The GIRFEC approach overarches all policies relating to children and young people. It is a national approach which enables early, single and multi-agency intervention when there is a concern about a child or young person's wellbeing before the issue escalates. See: A guide to Getting It Right For Every Child

GIRFEC is child centred, founded on the principles of early intervention, through appropriate, proportionate and timely support. The vast majority of children and young people receive all the support they need to ensure their wellbeing from their parents, carers and families. The GIRFEC approach ensures that from birth all Scotland's children, young people and their families have additional consistent and co-ordinated support, when they need it. It specifically promotes co-ordinated action by services to improve the life chances and outcomes for all children and young people in Scotland.

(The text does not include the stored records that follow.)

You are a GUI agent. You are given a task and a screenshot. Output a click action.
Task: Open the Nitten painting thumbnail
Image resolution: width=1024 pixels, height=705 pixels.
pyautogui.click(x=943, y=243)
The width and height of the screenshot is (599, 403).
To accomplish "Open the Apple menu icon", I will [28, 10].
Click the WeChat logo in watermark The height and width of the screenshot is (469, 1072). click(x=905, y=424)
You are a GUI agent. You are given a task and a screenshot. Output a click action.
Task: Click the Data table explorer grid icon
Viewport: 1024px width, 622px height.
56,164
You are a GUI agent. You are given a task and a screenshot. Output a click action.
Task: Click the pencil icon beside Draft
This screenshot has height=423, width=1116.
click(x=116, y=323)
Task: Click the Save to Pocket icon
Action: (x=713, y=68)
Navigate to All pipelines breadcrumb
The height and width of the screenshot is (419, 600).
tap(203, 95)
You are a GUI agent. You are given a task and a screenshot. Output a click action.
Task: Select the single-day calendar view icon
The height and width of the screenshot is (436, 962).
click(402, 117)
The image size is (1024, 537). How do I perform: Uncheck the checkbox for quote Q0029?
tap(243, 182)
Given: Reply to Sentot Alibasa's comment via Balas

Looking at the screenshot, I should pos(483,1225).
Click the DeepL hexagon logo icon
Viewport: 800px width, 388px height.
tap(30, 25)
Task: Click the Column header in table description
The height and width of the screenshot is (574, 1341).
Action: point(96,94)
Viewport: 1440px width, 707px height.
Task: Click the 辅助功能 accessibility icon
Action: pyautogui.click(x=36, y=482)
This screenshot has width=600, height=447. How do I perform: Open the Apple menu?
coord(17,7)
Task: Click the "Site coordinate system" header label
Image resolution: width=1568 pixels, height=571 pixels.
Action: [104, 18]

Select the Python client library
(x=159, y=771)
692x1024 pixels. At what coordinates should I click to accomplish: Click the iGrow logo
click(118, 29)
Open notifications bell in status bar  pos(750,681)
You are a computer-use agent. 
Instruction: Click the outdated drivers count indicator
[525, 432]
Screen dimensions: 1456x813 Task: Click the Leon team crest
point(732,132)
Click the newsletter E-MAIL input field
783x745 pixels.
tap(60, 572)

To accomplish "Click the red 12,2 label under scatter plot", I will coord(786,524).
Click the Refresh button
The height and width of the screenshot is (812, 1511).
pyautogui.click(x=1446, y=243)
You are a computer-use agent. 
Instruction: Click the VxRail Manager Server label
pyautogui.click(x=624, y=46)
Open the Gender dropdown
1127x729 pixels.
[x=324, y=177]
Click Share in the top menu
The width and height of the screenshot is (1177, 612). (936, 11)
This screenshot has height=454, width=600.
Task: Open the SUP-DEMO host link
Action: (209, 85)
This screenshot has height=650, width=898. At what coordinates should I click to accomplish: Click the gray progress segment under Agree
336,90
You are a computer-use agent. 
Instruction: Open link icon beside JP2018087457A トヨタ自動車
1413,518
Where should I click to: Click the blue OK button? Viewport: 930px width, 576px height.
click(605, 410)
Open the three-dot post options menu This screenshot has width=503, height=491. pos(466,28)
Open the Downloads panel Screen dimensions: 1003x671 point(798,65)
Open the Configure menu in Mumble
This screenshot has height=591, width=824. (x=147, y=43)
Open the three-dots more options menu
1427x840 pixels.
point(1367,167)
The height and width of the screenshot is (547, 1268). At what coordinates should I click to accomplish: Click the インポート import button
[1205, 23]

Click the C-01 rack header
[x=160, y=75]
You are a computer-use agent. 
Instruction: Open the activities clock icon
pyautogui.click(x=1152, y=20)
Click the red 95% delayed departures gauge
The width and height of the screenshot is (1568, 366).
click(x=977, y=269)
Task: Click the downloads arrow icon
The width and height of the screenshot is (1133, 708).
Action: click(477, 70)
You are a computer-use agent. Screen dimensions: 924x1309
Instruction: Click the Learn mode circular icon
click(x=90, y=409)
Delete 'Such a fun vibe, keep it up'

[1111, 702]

To achieve this it encourages a shared understanding by all services of a child's wellbeing in eight areas i.e. that children and young people must be Safe; Healthy; Achieving; Nurtured; Active; Respected; Responsible and Included (SHANARRI).

Ministers intend to legislate for key elements of GIRFEC, including the Named Person, single Child's Plan and a duty on public bodies to co-operate when there is a concern about a child or young person's wellbeing. They also propose putting the definition of wellbeing and the SHANARRI indicators on a statutory basis in relation to GIRFEC.

Curriculum for Excellence is a key vehicle for improving the life chances of children and young people and for contributing to the reduction of health inequalities. It aims to provide a coherent, flexible and more enriched curriculum from age 3-18. Within CfE, learning in Health and Wellbeing ensures that children and young people develop the knowledge, skills and attributes which they need for mental, emotional, social and physical wellbeing now and in the future.

Both GIRFEC and CfE are discussed in greater detail later in this document.

Structure of Paper

In this paper, key Scottish Government policies that aim to support children and young people's health and wellbeing are organised around two key life stages:

Within the "Youth" section, the eight GIRFEC Wellbeing indicators have been used to structure the information contained there. It is important to note however, that in many cases information referred to under one indicator will also be relevant to other indicators AND that GIRFEC is equally applicable to the early years.